Kim Rossi Stuart: Quando avevo tra i 17 e i 20 anni, ho scritto una sceneggiatura, ma non sono riuscito a farne un film. Ero interessato anche alla recitazione, e questo mi ha permesso di studiare il modo di lavorare con i registi. Essere diventato famoso in Italia mi ha aiutato, oggi, a finanziare Anche libero va bene, ma all’inizio non volevo recitare nel film. Dopo la defezione di un attore, mi sono trovato costretto a farlo. Due settimane prima dell’inizio delle riprese, la produzione mi ha detto: o reciti o salta tutto. E quindi... è un bel ruolo, ma sinceramente avrei preferito un’esperienza di pura regia.

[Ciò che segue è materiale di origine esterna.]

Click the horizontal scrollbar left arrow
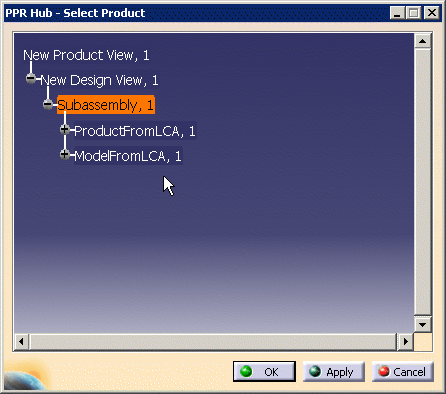The height and width of the screenshot is (394, 446). [x=21, y=342]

Perché ha scelto il tema dell’infanzia?
A quell’età accadono eventi che segnano tutta la vita. E si tratta forse del momento più importante dell’esistenza. Da questo punto di vista, il tema mi sembrava universale. La storia è nata tre anni prima della sua realizzazione, e ho volutamente lavorato moltissimo assieme ai miei co-sceneggiatori perché ho visto sin troppo spesso film che arrivano alle riprese con sceneggiature poco approfondite. Nella scrittura, abbiamo provato a restituire personalità complesse, reali e per questo contraddittorie, senza buoni o cattivi, anche se gli adulti si rivelano spesso egoisti. Ho voluto raccontare la storia di un disagio, di un bambino che vive un’infanzia che non conosce la freschezza dell’incoscienza, ma è fatta anzi di solitudine e sofferenza. Ho cercato però di evitare un punto di vista unilaterale, spingendo la prima metà del film quasi verso la commedia.

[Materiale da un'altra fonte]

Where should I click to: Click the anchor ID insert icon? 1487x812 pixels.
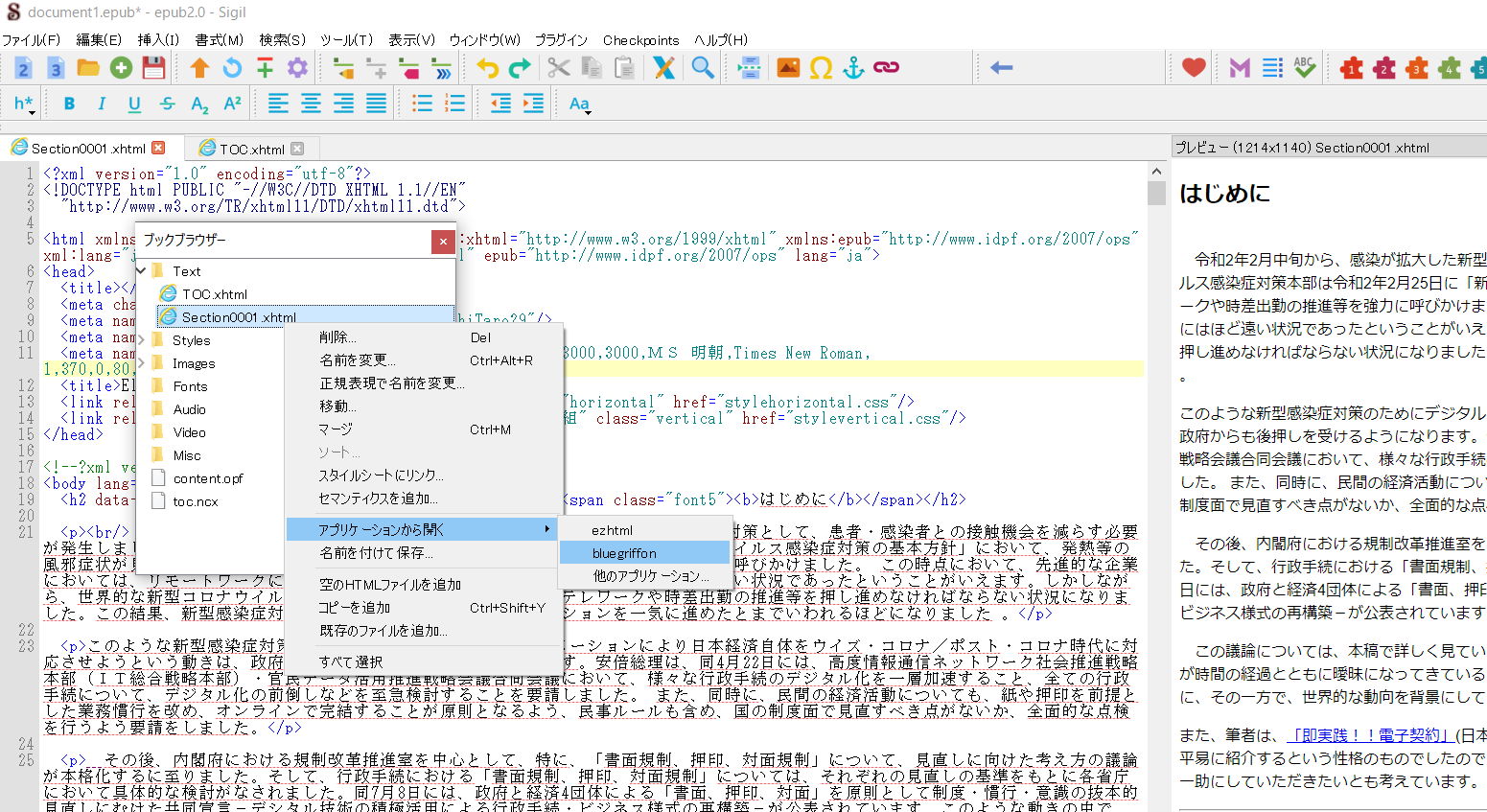pos(853,67)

Il realismo estremo di Anche libero va bene nasconde una grande violenza psicologica. Aveva un’idea precisa su questo argomento?
Mi sono reso conto solo a posteriori del vero livello di violenza psicologica che esiste nelle relazioni tra bambini e adulti, anche se in parte ne ero già cosciente in fase di scrittura. Questa verità è un codice che ho seguito nella sceneggiatura, prima per gusto personale, poi perché ho pensato che, per realizzare un film con dei bambini, e se lo si vuol rendere sincero e non patinato, si può soltanto perseguire la verità assoluta. La vita di Tommy non è triste, ma dura, perché ci sono dei sentimenti tra i membri della sua famiglia. Questa è la ragione per cui ho scelto Barbora Bobulova nel ruolo della madre, un personaggio che aveva bisogno di una certa purezza, di esprimere delle problematiche complesse, come fuggire, avere paura che la propria vita non sia lì, ma forse altrove, e quindi scappare, con le proprie nevrosi.

Sono pochi i movimenti di macchina in Anche libero va bene...
Volevo che la macchina da presa si muovesse soltanto in funzione dei movimenti interiori dei personaggi, dei loro animi. E desideravo restare il più possibile vicino ad una ‘visione umana’, mettendo lo spettatore nella posizione di chi spia la realtà. Per quel che riguarda il suono, i tecnici erano spaventati, perché giravamo in situazioni reali con i rumori della strada. Questo avrebbe potuto costituire un problema, ma nel mixaggio mi è piaciuto poter sentire questo mondo in movimento, la vita che continua anche mentre i personaggi vivono situazioni molto gravi, e ho preferito non filtrare questi suoni. C’è anche poca musica.

Chi l’ha influenzata di più nel suo lavoro di regista?
Non sono un grande cinefilo, e non voglio condizionarmi vedendo troppi film. Ho l’ambizione di creare qualcosa di unico, che non significa bello o brutto, ma personale. Ciò nonostante amo molto Paul Thomas Anderson, Pasolini, Cassavetes, Bergman, Truffaut, De Sica, Kieslowski, Téchiné... Trovo più difficile amare il cinema americano, ma quando mi piace è perché è straordinario. In generale, preferisco quello europeo, in special modo quello francese, perché è quello che tende di più verso l’introspezione.